◆ What this task involves: Take the data below. Output it exactly from its first line through the line containing "Click the Hoiio label text".

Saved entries
----

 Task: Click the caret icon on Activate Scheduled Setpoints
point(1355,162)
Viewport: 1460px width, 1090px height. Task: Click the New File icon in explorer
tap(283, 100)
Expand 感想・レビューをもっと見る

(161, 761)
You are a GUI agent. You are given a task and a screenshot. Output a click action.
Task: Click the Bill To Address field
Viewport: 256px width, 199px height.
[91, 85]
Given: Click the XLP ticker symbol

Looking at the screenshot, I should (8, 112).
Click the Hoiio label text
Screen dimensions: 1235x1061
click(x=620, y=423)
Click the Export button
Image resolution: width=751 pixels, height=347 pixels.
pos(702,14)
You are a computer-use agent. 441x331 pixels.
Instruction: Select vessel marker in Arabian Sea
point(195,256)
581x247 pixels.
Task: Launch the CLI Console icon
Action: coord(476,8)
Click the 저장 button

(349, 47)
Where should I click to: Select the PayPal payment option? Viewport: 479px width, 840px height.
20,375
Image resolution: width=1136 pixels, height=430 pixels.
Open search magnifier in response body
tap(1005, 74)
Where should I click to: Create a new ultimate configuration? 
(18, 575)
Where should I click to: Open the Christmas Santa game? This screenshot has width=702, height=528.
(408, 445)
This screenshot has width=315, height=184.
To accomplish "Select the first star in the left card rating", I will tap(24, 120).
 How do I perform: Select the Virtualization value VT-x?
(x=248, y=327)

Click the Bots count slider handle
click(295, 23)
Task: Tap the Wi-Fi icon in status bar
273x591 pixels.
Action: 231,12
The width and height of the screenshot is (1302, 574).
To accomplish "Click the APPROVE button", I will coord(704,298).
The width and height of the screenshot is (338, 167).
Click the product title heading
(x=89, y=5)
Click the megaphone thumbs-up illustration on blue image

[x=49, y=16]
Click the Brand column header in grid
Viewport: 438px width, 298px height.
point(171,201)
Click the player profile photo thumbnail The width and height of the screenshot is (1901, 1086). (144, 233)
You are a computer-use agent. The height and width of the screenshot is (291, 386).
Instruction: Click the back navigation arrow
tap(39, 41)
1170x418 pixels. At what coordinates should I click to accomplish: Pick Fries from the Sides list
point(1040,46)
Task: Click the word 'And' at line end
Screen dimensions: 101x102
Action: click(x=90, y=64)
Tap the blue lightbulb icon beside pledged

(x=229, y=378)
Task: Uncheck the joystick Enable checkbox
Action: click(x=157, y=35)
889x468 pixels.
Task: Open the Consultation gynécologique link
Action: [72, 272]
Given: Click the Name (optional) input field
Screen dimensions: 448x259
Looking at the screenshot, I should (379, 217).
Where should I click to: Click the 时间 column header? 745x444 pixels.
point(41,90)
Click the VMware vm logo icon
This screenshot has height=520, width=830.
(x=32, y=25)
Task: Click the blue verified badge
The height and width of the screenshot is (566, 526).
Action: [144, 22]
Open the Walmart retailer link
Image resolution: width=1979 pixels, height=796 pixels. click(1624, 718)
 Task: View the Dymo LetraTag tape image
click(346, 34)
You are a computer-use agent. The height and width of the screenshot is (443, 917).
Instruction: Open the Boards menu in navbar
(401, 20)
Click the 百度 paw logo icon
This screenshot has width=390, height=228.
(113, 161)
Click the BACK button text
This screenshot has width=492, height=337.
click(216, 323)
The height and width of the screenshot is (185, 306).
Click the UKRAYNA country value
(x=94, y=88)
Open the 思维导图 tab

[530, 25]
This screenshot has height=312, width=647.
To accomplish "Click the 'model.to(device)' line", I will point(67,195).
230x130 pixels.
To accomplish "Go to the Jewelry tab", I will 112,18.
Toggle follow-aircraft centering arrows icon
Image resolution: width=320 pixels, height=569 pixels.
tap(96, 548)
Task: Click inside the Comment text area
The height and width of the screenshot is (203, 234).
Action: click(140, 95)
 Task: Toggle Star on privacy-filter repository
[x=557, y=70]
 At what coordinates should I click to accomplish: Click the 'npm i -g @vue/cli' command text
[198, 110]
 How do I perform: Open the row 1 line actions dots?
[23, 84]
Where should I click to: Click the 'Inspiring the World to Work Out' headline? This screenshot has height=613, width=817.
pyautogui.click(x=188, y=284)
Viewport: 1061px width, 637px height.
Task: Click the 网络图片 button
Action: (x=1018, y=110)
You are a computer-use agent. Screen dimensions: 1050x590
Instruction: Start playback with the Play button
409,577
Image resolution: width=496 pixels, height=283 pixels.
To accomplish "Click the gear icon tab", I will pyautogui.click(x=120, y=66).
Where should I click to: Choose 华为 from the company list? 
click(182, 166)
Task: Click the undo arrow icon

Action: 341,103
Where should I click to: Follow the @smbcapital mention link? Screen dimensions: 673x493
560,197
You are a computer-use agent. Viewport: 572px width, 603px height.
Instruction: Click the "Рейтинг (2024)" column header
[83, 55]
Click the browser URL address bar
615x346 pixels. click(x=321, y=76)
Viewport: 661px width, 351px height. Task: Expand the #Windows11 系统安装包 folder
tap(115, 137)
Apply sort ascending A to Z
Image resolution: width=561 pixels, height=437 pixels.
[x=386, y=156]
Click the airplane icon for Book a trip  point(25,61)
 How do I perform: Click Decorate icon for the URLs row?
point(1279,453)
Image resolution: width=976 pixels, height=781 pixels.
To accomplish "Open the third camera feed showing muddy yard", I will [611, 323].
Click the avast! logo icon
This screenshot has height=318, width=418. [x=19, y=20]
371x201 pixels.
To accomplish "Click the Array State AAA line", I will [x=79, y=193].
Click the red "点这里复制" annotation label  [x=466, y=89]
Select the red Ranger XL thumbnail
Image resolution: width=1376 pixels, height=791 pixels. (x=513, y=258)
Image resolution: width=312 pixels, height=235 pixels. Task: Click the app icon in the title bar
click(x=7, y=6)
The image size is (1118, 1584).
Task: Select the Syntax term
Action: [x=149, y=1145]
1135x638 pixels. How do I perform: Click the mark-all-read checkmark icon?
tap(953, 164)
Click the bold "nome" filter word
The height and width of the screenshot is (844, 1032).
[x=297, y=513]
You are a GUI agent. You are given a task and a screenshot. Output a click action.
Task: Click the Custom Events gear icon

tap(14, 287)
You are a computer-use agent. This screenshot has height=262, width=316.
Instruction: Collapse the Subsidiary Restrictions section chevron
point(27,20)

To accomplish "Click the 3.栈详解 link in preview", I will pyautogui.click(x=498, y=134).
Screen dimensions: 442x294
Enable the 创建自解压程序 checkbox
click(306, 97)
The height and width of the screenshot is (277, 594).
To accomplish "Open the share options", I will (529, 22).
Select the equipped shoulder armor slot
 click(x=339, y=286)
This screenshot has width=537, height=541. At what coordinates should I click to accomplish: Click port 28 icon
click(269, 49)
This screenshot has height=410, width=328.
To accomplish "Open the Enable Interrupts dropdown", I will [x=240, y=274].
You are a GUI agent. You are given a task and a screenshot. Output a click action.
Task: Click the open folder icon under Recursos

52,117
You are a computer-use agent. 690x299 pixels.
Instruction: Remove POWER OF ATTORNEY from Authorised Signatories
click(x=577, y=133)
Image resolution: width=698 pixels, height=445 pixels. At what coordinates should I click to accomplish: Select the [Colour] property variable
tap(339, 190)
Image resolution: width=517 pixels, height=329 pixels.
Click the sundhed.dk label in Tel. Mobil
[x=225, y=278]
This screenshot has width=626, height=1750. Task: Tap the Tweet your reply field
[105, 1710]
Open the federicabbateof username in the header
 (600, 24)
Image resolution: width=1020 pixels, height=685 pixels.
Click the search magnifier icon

----

◆ Task answer:
 Task: Click the caret icon on Activate Scheduled Setpoints
point(1355,162)
Viewport: 1460px width, 1090px height. Task: Click the New File icon in explorer
tap(283, 100)
Expand 感想・レビューをもっと見る

(161, 761)
You are a GUI agent. You are given a task and a screenshot. Output a click action.
Task: Click the Bill To Address field
Viewport: 256px width, 199px height.
[91, 85]
Given: Click the XLP ticker symbol

Looking at the screenshot, I should (8, 112).
Click the Hoiio label text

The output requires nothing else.